▸ The task:
Leave out the pictures and return every entry exactly as it appears.

▸ Data extracts:

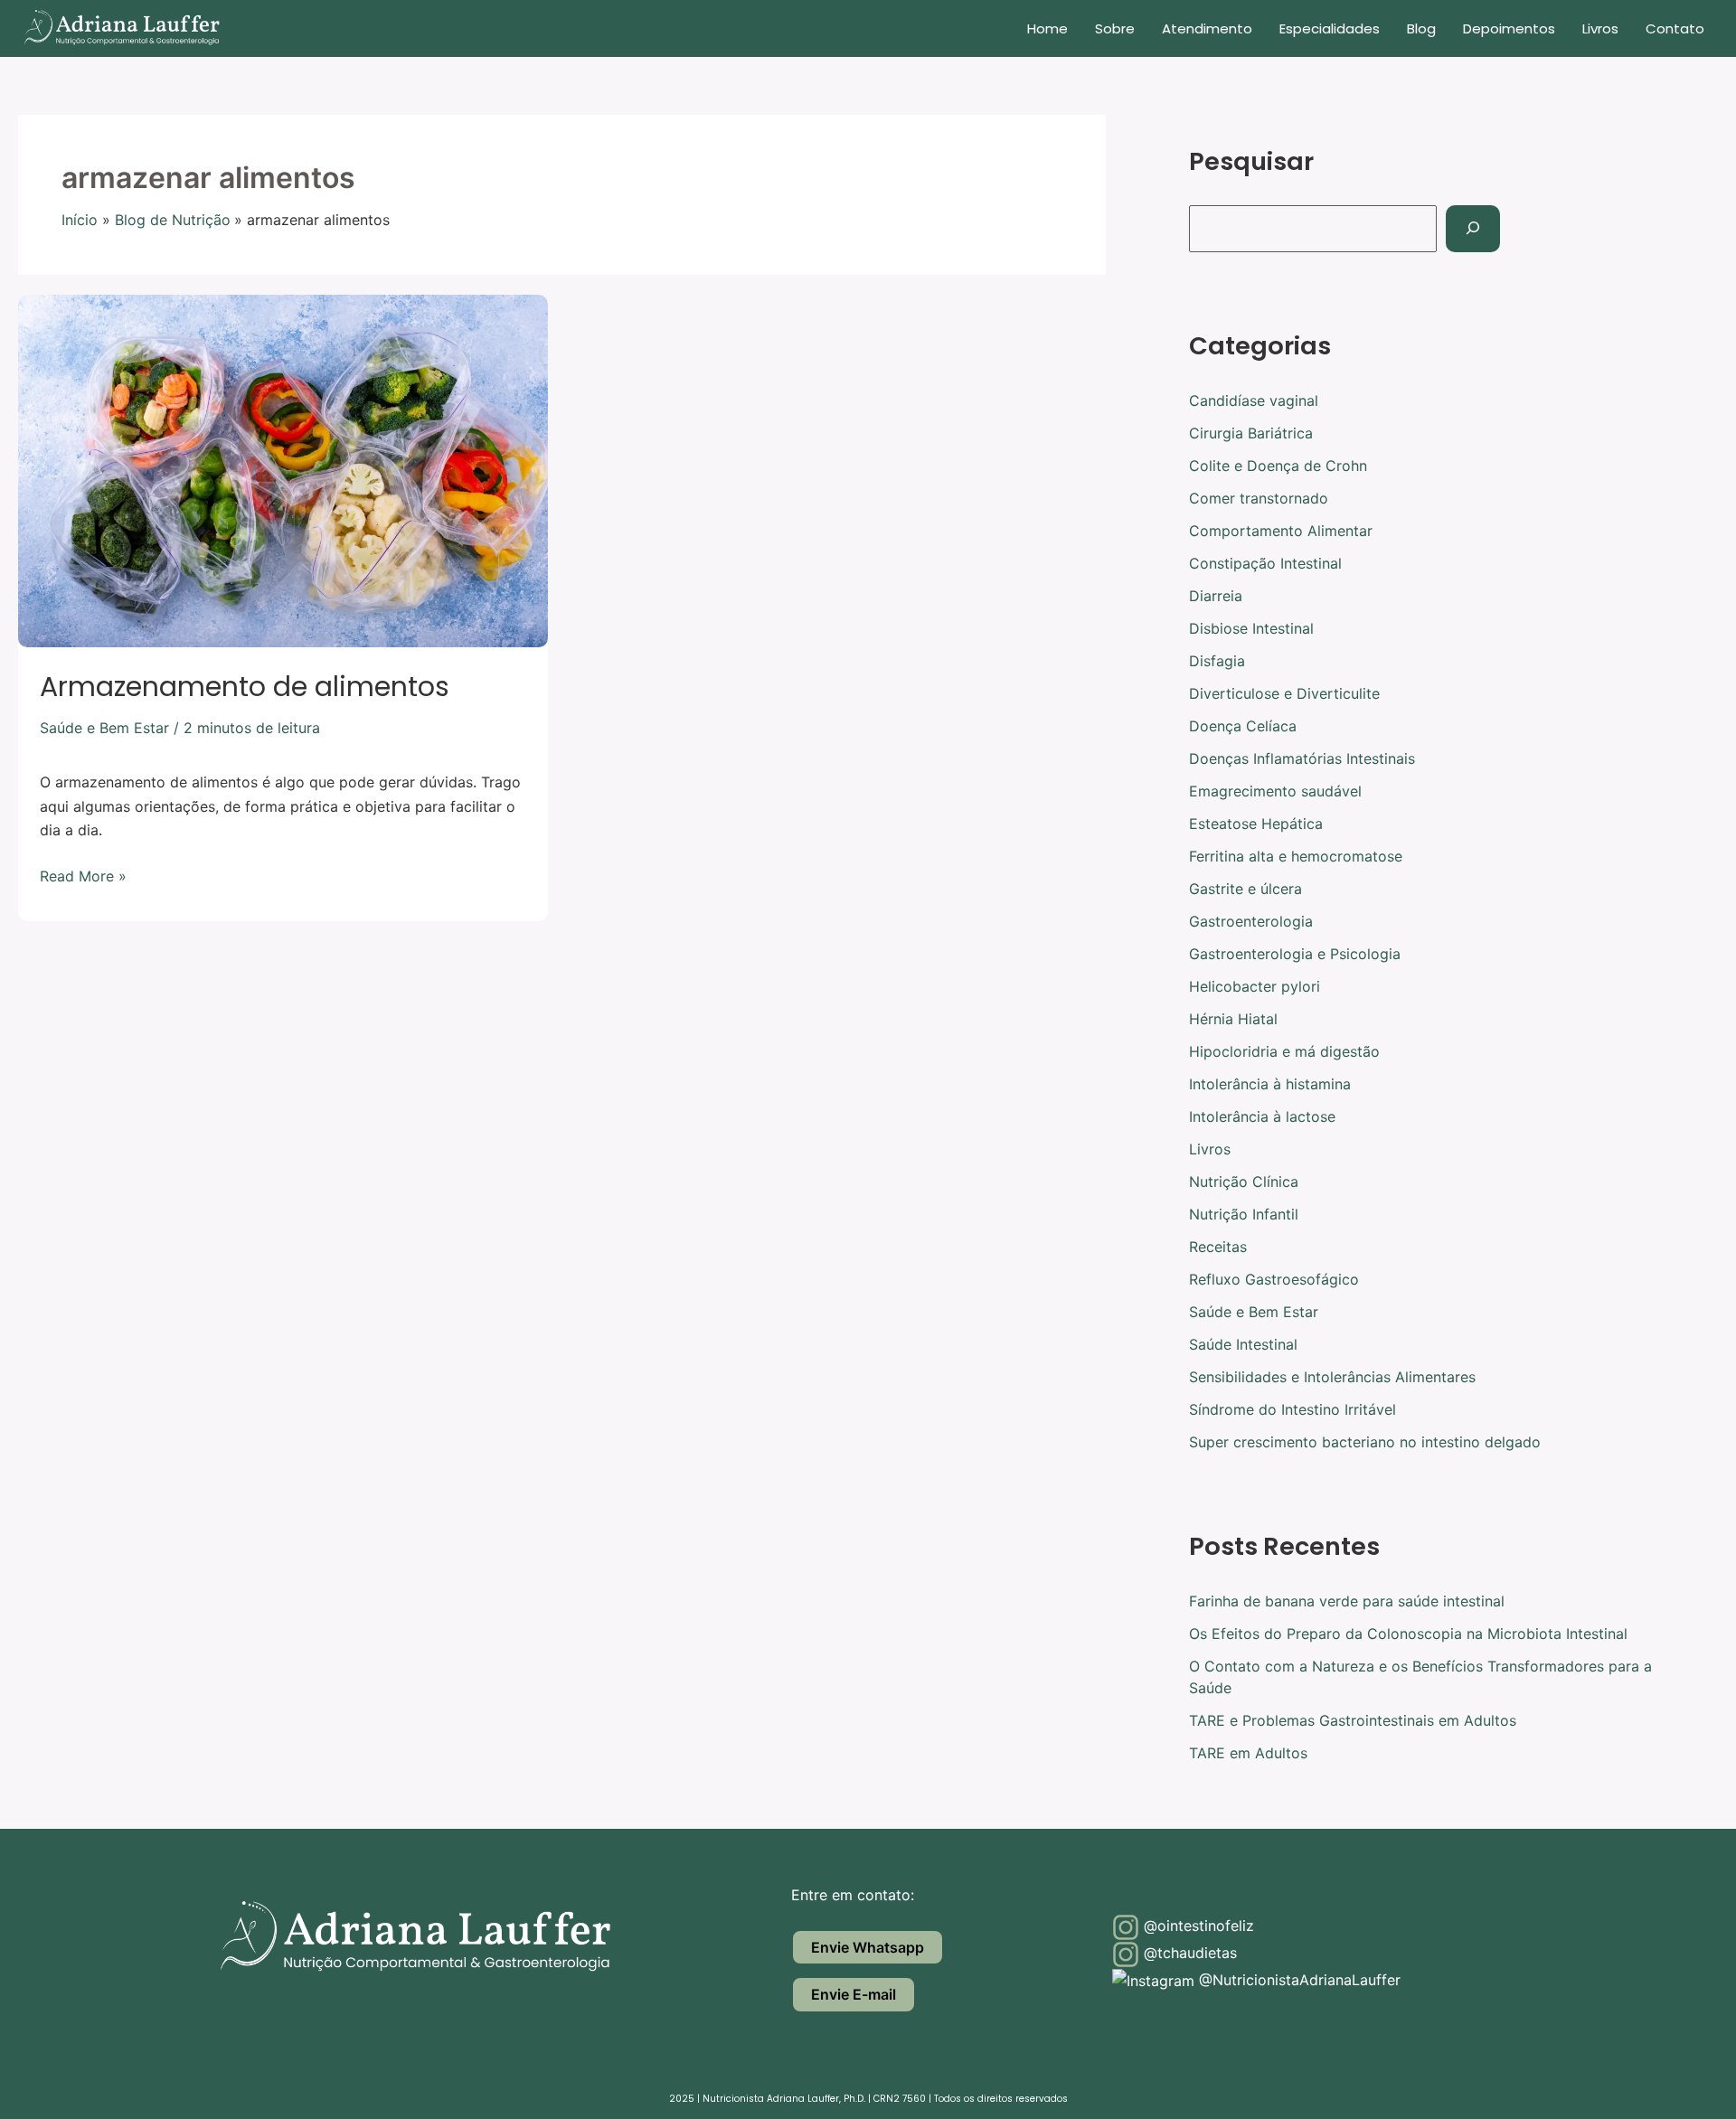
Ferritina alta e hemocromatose (1295, 856)
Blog (1421, 28)
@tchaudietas (1188, 1953)
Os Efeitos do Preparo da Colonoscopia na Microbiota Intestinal (1408, 1634)
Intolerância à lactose (1262, 1116)
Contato (1675, 28)
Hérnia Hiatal (1233, 1019)
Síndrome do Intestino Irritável (1292, 1409)
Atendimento (1207, 28)
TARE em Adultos (1248, 1753)
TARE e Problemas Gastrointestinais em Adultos (1352, 1720)
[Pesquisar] (1473, 228)
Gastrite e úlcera (1245, 889)
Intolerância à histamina (1270, 1084)
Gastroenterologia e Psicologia (1295, 954)
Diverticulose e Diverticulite (1284, 693)
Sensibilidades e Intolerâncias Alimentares (1332, 1377)
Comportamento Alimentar (1281, 531)
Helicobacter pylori (1254, 986)
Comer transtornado (1258, 498)
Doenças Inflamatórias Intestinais (1302, 758)
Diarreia (1215, 596)
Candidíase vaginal (1253, 400)
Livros (1600, 28)
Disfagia (1217, 661)
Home (1047, 28)
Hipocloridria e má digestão (1284, 1051)
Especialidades (1329, 28)
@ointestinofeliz (1196, 1926)
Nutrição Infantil (1243, 1214)
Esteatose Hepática (1256, 824)
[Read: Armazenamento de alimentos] (283, 469)
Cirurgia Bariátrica (1251, 433)
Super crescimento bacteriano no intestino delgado (1365, 1442)
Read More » (83, 874)
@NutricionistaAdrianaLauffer (1297, 1980)
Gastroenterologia (1251, 921)
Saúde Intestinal (1243, 1344)
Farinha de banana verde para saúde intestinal (1347, 1601)
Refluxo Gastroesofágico (1274, 1279)
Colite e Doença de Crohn (1278, 466)
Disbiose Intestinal (1251, 628)
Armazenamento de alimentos (244, 686)
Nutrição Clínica (1243, 1182)
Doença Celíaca (1243, 726)
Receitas (1218, 1247)
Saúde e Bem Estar (104, 728)
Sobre (1115, 28)
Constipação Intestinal (1265, 563)
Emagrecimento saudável (1275, 791)
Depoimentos (1509, 28)
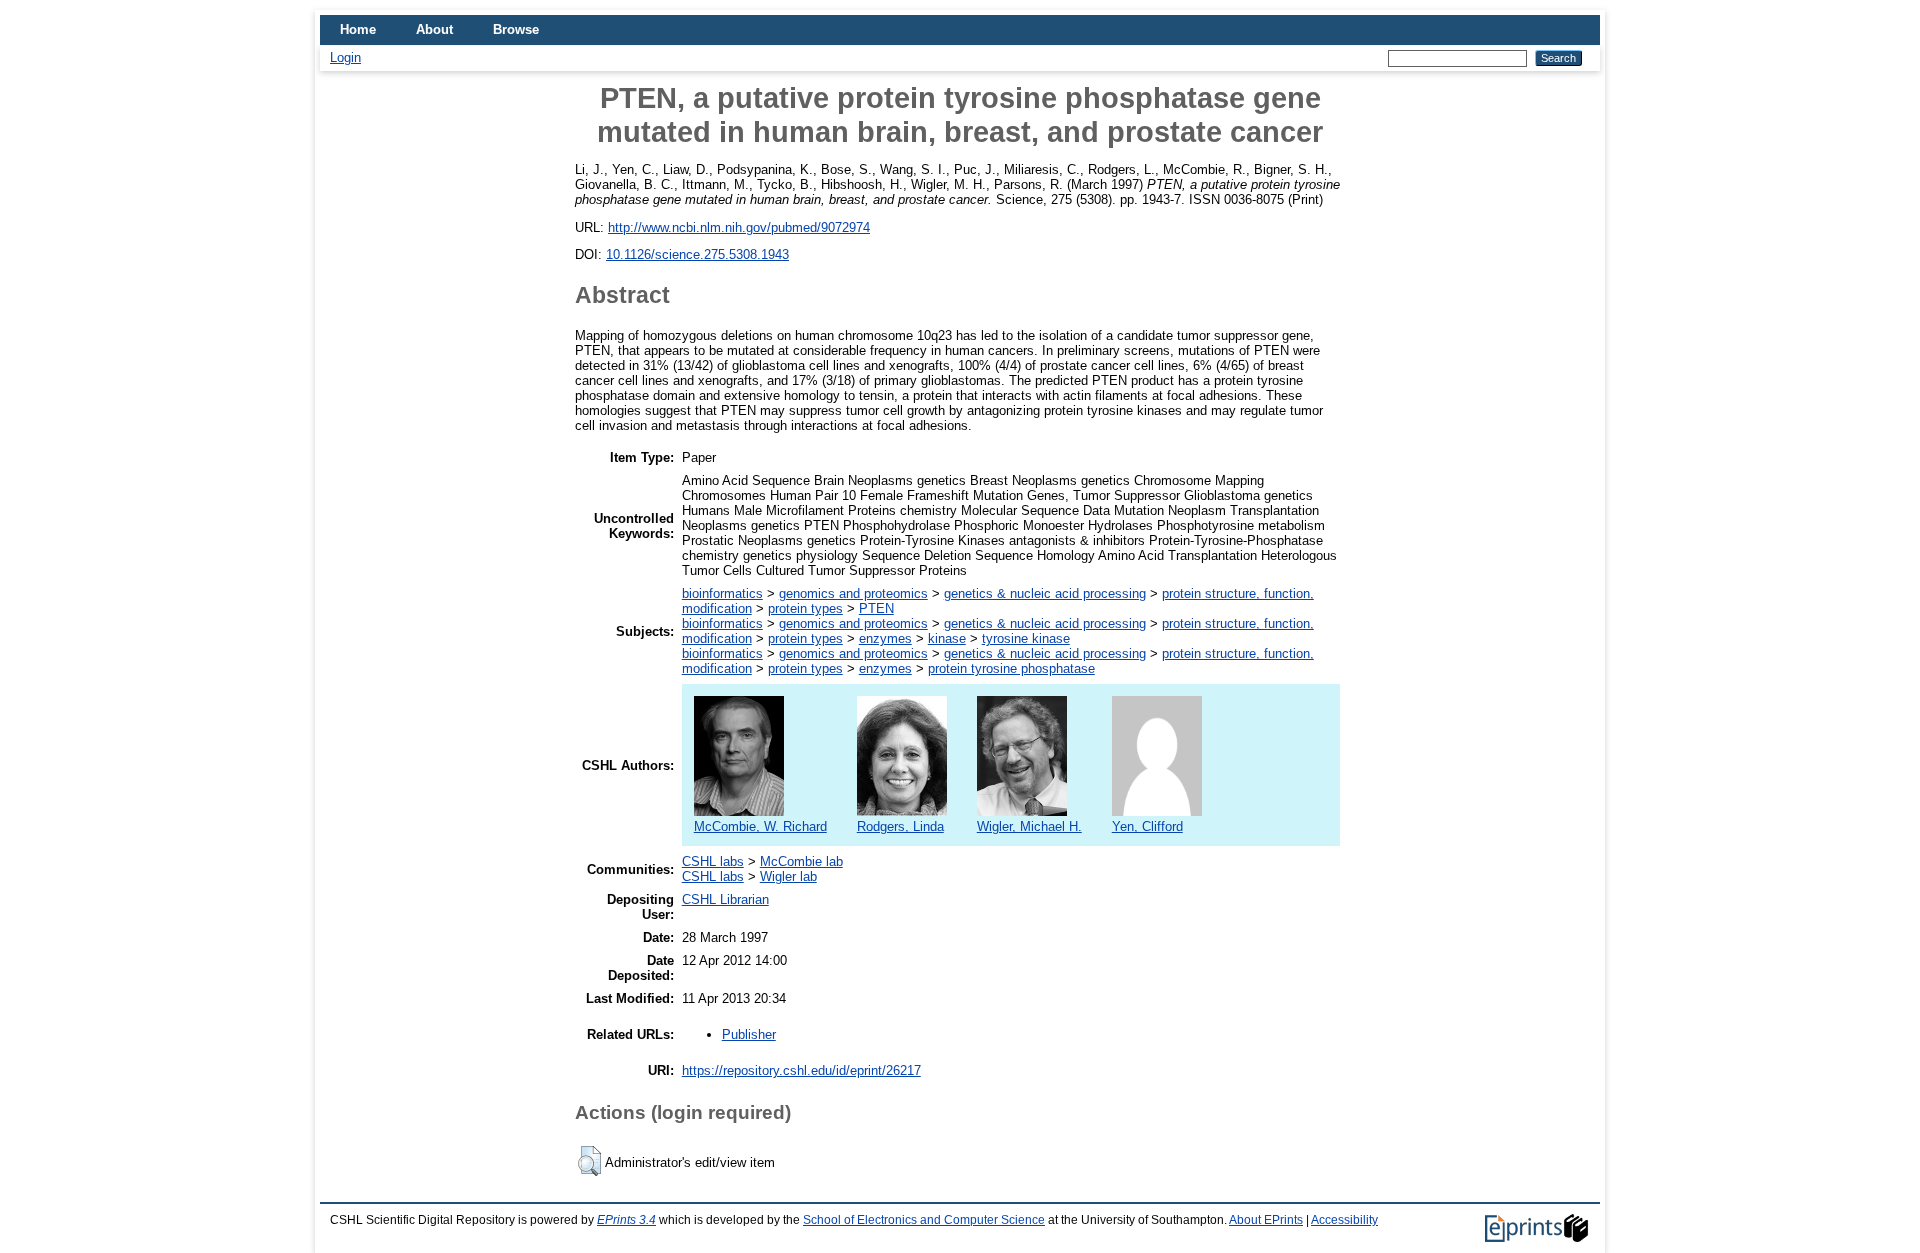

▸ The completed task:
Ferritina alta e hemocromatose (1295, 856)
Blog (1421, 28)
@tchaudietas (1188, 1953)
Os Efeitos do Preparo da Colonoscopia na Microbiota Intestinal (1408, 1634)
Intolerância à lactose (1262, 1116)
Contato (1675, 28)
Hérnia Hiatal (1233, 1019)
Síndrome do Intestino Irritável (1292, 1409)
Atendimento (1207, 28)
TARE em Adultos (1248, 1753)
TARE e Problemas Gastrointestinais em Adultos (1352, 1720)
[Pesquisar] (1473, 228)
Gastrite e úlcera (1245, 889)
Intolerância à histamina (1270, 1084)
Gastroenterologia e Psicologia (1295, 954)
Diverticulose e Diverticulite (1284, 693)
Sensibilidades e Intolerâncias Alimentares (1332, 1377)
Comportamento Alimentar (1281, 531)
Helicobacter pylori (1254, 986)
Comer transtornado (1258, 498)
Doenças Inflamatórias Intestinais (1302, 758)
Diarreia (1215, 596)
Candidíase vaginal (1253, 400)
Livros (1600, 28)
Disfagia (1217, 661)
Home (1047, 28)
Hipocloridria e má digestão (1284, 1051)
Especialidades (1329, 28)
@ointestinofeliz (1196, 1926)
Nutrição Infantil (1243, 1214)
Esteatose Hepática (1256, 824)
[Read: Armazenamento de alimentos] (283, 469)
Cirurgia Bariátrica (1251, 433)
Super crescimento bacteriano no intestino delgado (1365, 1442)
Read More » (83, 874)
@NutricionistaAdrianaLauffer (1297, 1980)
Gastroenterologia (1251, 921)
Saúde Intestinal (1243, 1344)
Farinha de banana verde para saúde intestinal (1347, 1601)
Refluxo Gastroesofágico (1274, 1279)
Colite e Doença de Crohn (1278, 466)
Disbiose Intestinal (1251, 628)
Armazenamento de alimentos (244, 686)
Nutrição Clínica (1243, 1182)
Doença Celíaca (1243, 726)
Receitas (1218, 1247)
Saúde e Bem Estar (104, 728)
Sobre (1115, 28)
Constipação Intestinal (1265, 563)
Emagrecimento saudável (1275, 791)
Depoimentos (1509, 28)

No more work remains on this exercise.